Where do you stand on the issue of file sharing?

I think the so-called ‘artists’ who are usually in fits over this issue themselves make terrible music and are dissatisfied with it, so they feel they need to milk everything else out of their project that they can, e.g. notoriety, image, and most of all, money. I personally am just fine with it, as I never set out with Wende intending to make money. In all honesty, I think the moment Wende starts to become a ‘source of income’ to me is the moment it would die, because the impetus would be to retain its position of financial significance, perhaps to the detriment of the music. If someone should feel the need to express their gratitude to an artist with money, that’s their decision and it’s not the place of the artist to refuse. I can’t imagine my view on this is particularly endearing to any prospective record labels out there, but there it is. Obviously though, if one truly supports an artist, they should respect the wishes of said artist. If the artist is against what technically amounts to people stealing their art, then don’t steal their art. Let it be known though that I personally have no problem with people acquiring my art in such manner. I think a bigger failure would be if people didn’t take anything from my music/message to themselves, or have any sort of reaction to my music/message. But I suppose that would be more a failure on my part…
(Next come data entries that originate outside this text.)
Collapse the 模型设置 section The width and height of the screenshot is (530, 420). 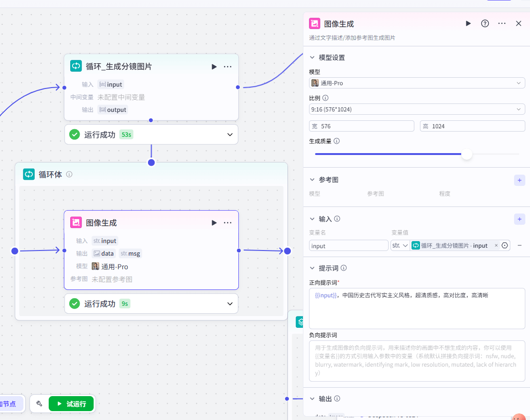point(312,58)
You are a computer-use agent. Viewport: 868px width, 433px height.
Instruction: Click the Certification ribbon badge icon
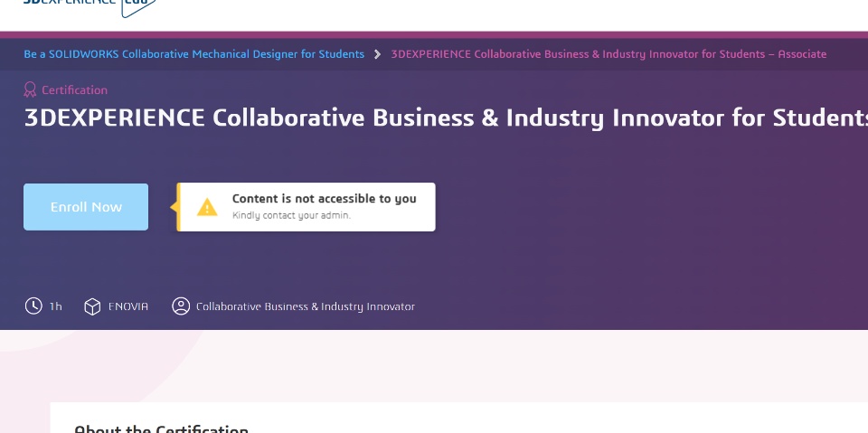(30, 89)
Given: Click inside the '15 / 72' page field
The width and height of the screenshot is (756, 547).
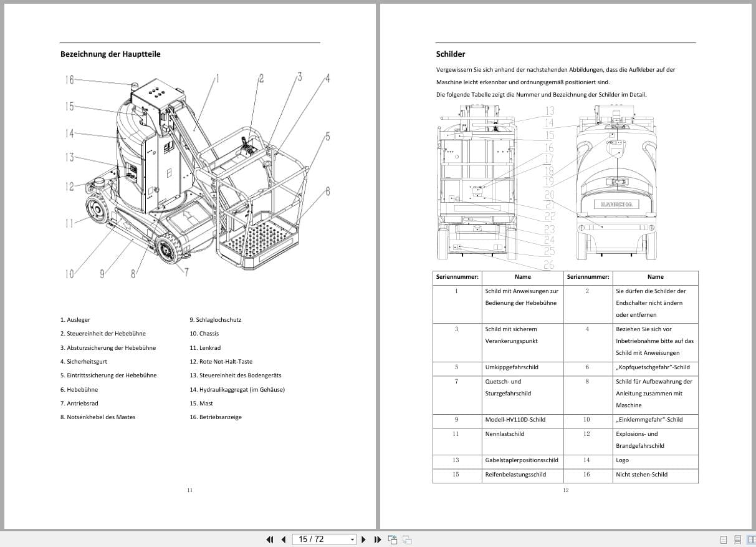Looking at the screenshot, I should click(x=315, y=539).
What is next on the horizon for Wende?


What would you want to say about yourself and / or music that you feel has been misunderstood, unsaid, or misinterpreted?

I don’t suppose I’m on enough people’s ‘radar’ for this to concern me very much, though it wouldn’t if I were anyway. Perhaps this interview will be misunderstood?

Anything at all you want to talk about that hasn't been covered here or anywhere else?

Plant a tree.

How can fans contact you to buy CDs / Merch and / or just get ahold of you guys?

I can really only be found online through worthless ‘social-networking’ sites. It’s really very sad. A website is currently under construction though. I can be found at any Skinwalker show throughout the Pacific Northwest, and I usually have demos on me. Anyway I’m contacted, if you want an album, I’m basically giving them away for now. I would only ever think about selling them if it was worth it for someone to buy them, i.e. getting more from the total package than just the music. I’d really prefer the album only get to people who are really into this kind of music and message and aren’t just some sort of pointless ‘collector’, but I’ll readily disperse the albums to anyone who asks. I don’t have any merchandise to speak of, other than the albums, but possibly that will change too. It’s very likely Skinwalker will have merch before I do, but maybe not.